### Task to carry out
Below are records; write all of them out exactly.

### Supplied material
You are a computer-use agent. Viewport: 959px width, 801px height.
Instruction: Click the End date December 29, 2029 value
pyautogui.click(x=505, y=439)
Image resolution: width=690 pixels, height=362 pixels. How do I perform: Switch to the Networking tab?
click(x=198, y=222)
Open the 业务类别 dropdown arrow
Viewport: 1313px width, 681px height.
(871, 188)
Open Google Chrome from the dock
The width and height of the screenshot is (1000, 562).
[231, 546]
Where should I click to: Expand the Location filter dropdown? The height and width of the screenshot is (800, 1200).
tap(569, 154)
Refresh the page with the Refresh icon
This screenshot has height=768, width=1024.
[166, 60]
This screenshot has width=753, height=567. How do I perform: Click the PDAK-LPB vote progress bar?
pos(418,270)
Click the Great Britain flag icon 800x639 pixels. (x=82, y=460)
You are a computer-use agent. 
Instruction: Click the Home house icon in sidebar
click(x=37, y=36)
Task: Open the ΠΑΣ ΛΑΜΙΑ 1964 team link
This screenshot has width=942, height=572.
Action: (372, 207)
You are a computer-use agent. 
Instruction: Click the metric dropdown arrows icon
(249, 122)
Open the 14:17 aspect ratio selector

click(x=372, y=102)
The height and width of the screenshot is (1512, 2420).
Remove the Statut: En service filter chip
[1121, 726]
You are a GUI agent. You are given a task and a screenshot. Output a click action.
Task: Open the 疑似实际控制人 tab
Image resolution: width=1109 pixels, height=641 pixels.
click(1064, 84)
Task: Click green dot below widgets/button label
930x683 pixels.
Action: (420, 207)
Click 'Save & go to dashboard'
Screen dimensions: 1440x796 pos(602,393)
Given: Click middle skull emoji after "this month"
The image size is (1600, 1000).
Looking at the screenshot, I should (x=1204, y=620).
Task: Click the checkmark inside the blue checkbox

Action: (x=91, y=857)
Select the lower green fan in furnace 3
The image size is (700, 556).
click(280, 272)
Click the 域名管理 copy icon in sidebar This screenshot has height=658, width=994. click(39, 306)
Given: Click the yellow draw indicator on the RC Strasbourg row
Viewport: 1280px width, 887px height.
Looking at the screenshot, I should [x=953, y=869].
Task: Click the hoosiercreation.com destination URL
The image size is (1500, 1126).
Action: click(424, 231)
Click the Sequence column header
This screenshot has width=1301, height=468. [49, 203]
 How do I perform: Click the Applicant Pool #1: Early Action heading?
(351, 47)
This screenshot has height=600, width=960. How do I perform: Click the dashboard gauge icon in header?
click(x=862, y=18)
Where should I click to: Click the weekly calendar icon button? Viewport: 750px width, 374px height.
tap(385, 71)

### Answer section
You are a computer-use agent. Viewport: 959px width, 801px height.
Instruction: Click the End date December 29, 2029 value
pyautogui.click(x=505, y=439)
Image resolution: width=690 pixels, height=362 pixels. How do I perform: Switch to the Networking tab?
click(x=198, y=222)
Open the 业务类别 dropdown arrow
Viewport: 1313px width, 681px height.
(871, 188)
Open Google Chrome from the dock
The width and height of the screenshot is (1000, 562).
[231, 546]
Where should I click to: Expand the Location filter dropdown? The height and width of the screenshot is (800, 1200).
tap(569, 154)
Refresh the page with the Refresh icon
This screenshot has height=768, width=1024.
[166, 60]
This screenshot has width=753, height=567. How do I perform: Click the PDAK-LPB vote progress bar?
pos(418,270)
Click the Great Britain flag icon 800x639 pixels. (x=82, y=460)
You are a computer-use agent. 
Instruction: Click the Home house icon in sidebar
click(x=37, y=36)
Task: Open the ΠΑΣ ΛΑΜΙΑ 1964 team link
This screenshot has width=942, height=572.
Action: (372, 207)
You are a computer-use agent. 
Instruction: Click the metric dropdown arrows icon
(249, 122)
Open the 14:17 aspect ratio selector

click(x=372, y=102)
The height and width of the screenshot is (1512, 2420).
Remove the Statut: En service filter chip
[1121, 726]
You are a GUI agent. You are given a task and a screenshot. Output a click action.
Task: Open the 疑似实际控制人 tab
Image resolution: width=1109 pixels, height=641 pixels.
click(1064, 84)
Task: Click green dot below widgets/button label
930x683 pixels.
Action: (420, 207)
Click 'Save & go to dashboard'
Screen dimensions: 1440x796 pos(602,393)
Given: Click middle skull emoji after "this month"
The image size is (1600, 1000).
Looking at the screenshot, I should (x=1204, y=620).
Task: Click the checkmark inside the blue checkbox

Action: (x=91, y=857)
Select the lower green fan in furnace 3
The image size is (700, 556).
click(280, 272)
Click the 域名管理 copy icon in sidebar This screenshot has height=658, width=994. click(39, 306)
Given: Click the yellow draw indicator on the RC Strasbourg row
Viewport: 1280px width, 887px height.
Looking at the screenshot, I should [x=953, y=869].
Task: Click the hoosiercreation.com destination URL
The image size is (1500, 1126).
Action: click(424, 231)
Click the Sequence column header
This screenshot has width=1301, height=468. [49, 203]
 How do I perform: Click the Applicant Pool #1: Early Action heading?
(351, 47)
This screenshot has height=600, width=960. How do I perform: Click the dashboard gauge icon in header?
click(x=862, y=18)
Where should I click to: Click the weekly calendar icon button? Viewport: 750px width, 374px height.
tap(385, 71)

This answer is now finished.